The photographic illustration is fascinating. For me it speaks to the safety of being on the edge; no chance of "sinking" (drowning?) with a life vest held carefully in place; remaining "grounded."

It is the "edge" which speaks so loudly to me here among the words. I see you as one who prefers to dive into the water and swim instead of lingering on the edge of life. Maybe you have felt that the part of you which is more like your father has held you in place more often than you would have liked. Yet, Mary, in the short time I have read your blog I have found you remarkably courageous, true to your heart, making choices which will carry you to the happiness you long for. It takes a brave person to leave the security of the known and dependable to go after that which is risky but imbued with deeper passion. And, you are that brave person! :)

6:06 pm  
Blogger zhoen said...

I'd like to think he trusted you would be fine. And intuited that the world was changing, the old rules might not apply.

9:40 pm  
Blogger chuck said...

I, like many, like the idea of security.
Still, I prefer to forego the cost of health insurance and, instead, to spend those funds on good culinary experiences at home or in restaurants.
Probably this is not smart behavior, though maybe the FUN times are what keep me healthy.
I can relate to the way you have weighted your values. Interesting post.

7:25 am  
Blogger Mary said...

G: Thank you for your thoughtful words ..

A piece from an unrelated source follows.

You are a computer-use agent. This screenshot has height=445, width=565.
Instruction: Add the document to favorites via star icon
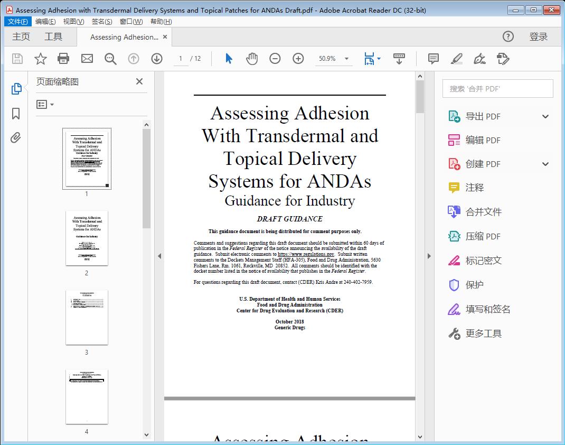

In a trance: Welcome. Your situation must be so difficult. Wishing you much success in your quest to learn from it.

Herhimnbryn: These memories do stick with us, don't they ...

Sky: I am always glad to read your words, and I was extremely touched by this comment. Thank you. And
you are so very perceptive about what led me to choose this particular photograph. .. the life jacket, the edge. That's it.

Zhoen: I'd like to think that too ...

Chuck: I agree. Fun times are undervalued - and we all need them!

9:15 pm  
Blogger herhimnbryn said...

Mary, thankyou for your kind comment on my post and thankyou for adding the blog to your links.

10:51 pm  
Anonymous Jess said...

Mary, so glad you were able to get the little Blogger glitch taken care of. How disconnected I felt, not being able to leave you a comment! I'm catching up on the reading bit by bit, enjoying your writing & pictures and especially the self-portraits. I so appreciate the comments you've left for me. Thanks for being there!

7:21 pm  
Blogger Brenda said...

Fathers and money, you have hit the nail right on the head. Perhaps our mothers couldn't teach us because they weren't the money-holders of the family. I am quite opposite to my father, who had a career as a world-class geochemist, and a great business mind, and ended up quite wealthy. My mother is working class and I certainly know how to shop and how to squeeze every penny of my income out. A few years ago, adrift (the photo taking me there, though that's in a safe harbour, I was more out in the ocean), some terrible financial decisions behind me, with few job prospects, I simply decided to 'be' a writer and artist, and to that end I am amassing a body of work, helped hugely by having a blog. Where it might take me, I have no idea - that raft adrift image again. I'm left in a position of trusting...

A thought-provoking post, thank you. I really admire how you can share the intimate centre of your life, life's path.

12:43 am  
Blogger Patry Francis said...

But it seems your father spoke to you without having to say a word. You remembered his envelopes, his prudence, his way of being in the world. The most eloquent voice of all.

3:45 am  
Blogger Mary said...

Herhimnbryn: You're welcome!

Jess: I'm really happy to hear from you, and you sound good as well. I thank you for being there ...

Brenda: Trust. Yes. Thank you.

Patry: Of course you are right. I learned his lesson.

7:42 am  
Blogger phlegmfatale said...

The idea of tossing over job happiness for long-term benefits is something of a conundrum, to me. If your job is not fulfilling or --worse-- makes you sad/depressed/pressured, these things can debilitate your health and put the possibility of reaching retirement age into question. I landed a "great" job at 20 and stayed there 9 years, but those years were spirit-crushing and I feel very damaged for the experience. Perhaps your father respected your independence, and yes, recognized you'd find your path - it sounds as though you have.